BEGIN RECORDS FOR THE EXERCISE

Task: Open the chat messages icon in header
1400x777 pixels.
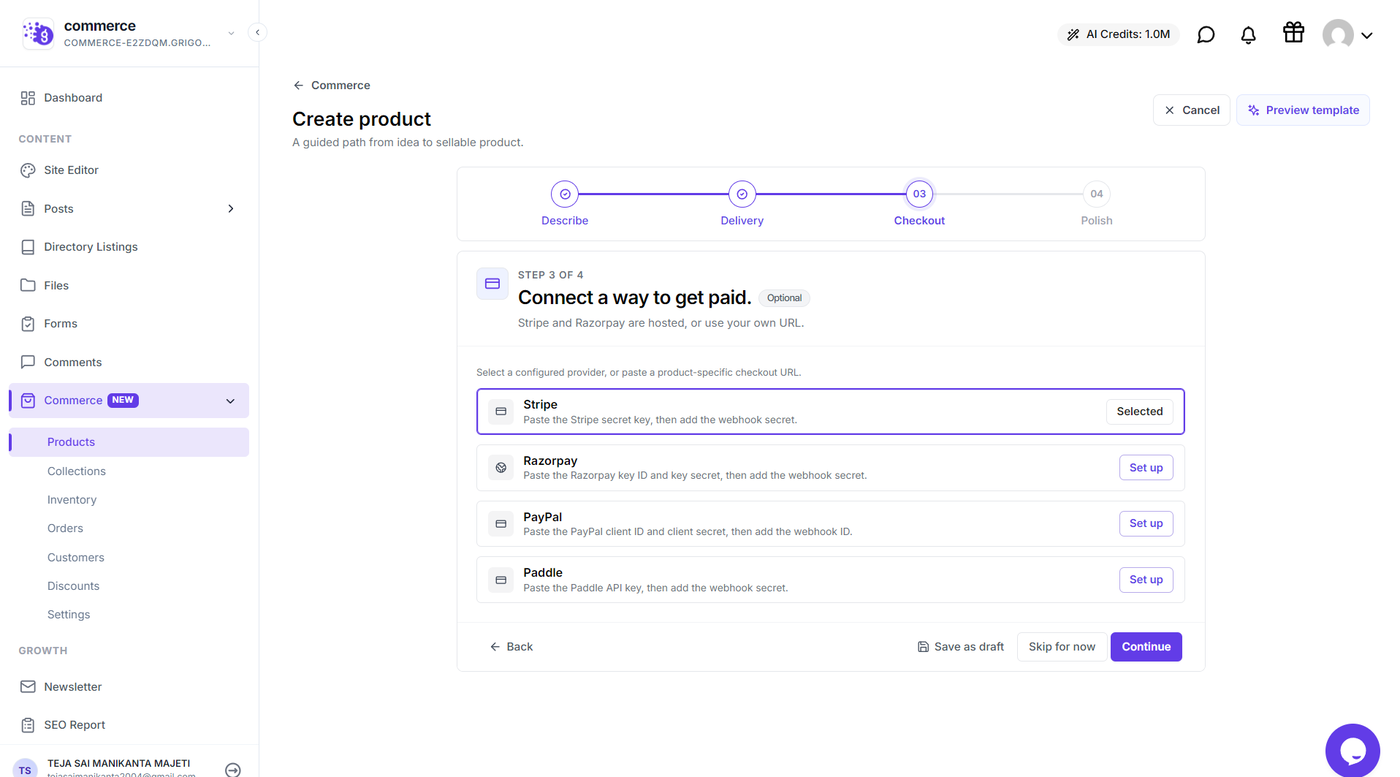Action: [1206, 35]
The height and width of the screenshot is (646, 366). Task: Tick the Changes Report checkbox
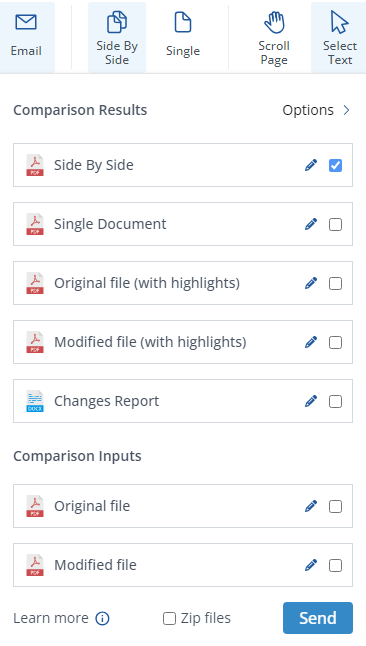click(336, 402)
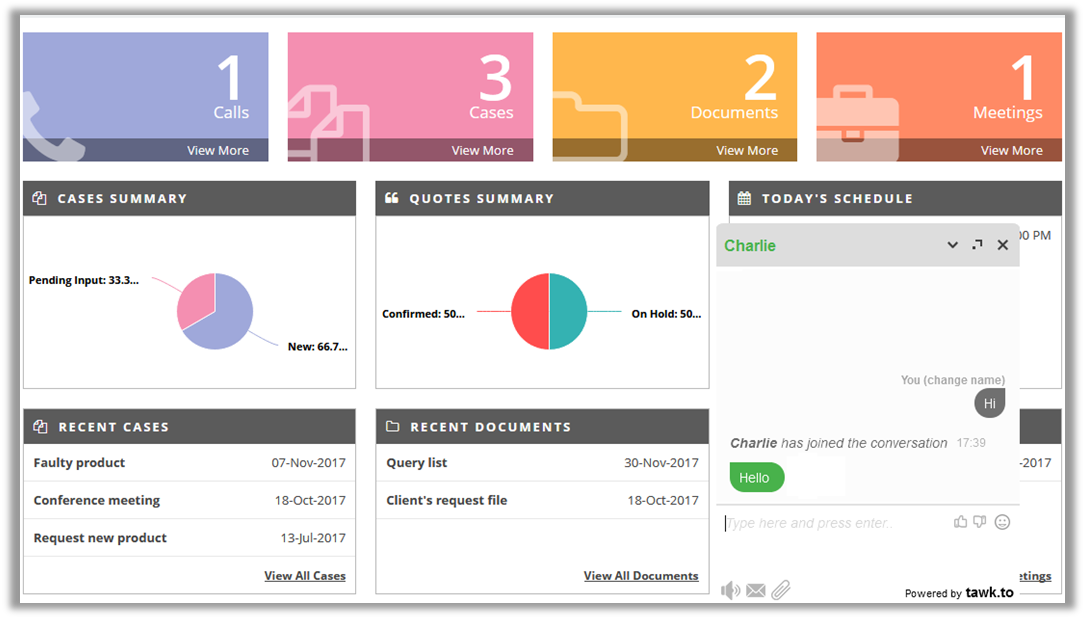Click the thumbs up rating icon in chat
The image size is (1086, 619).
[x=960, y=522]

END RECORDS FOR THE EXERCISE

* WORK INSTRUCTIONS
Would you return the data exactly as written, without the pictures?

* YOUR SOLUTION
Task: Open the chat messages icon in header
1400x777 pixels.
Action: [1206, 35]
The height and width of the screenshot is (646, 366). Task: Tick the Changes Report checkbox
click(336, 402)
Click the thumbs up rating icon in chat
The image size is (1086, 619).
[x=960, y=522]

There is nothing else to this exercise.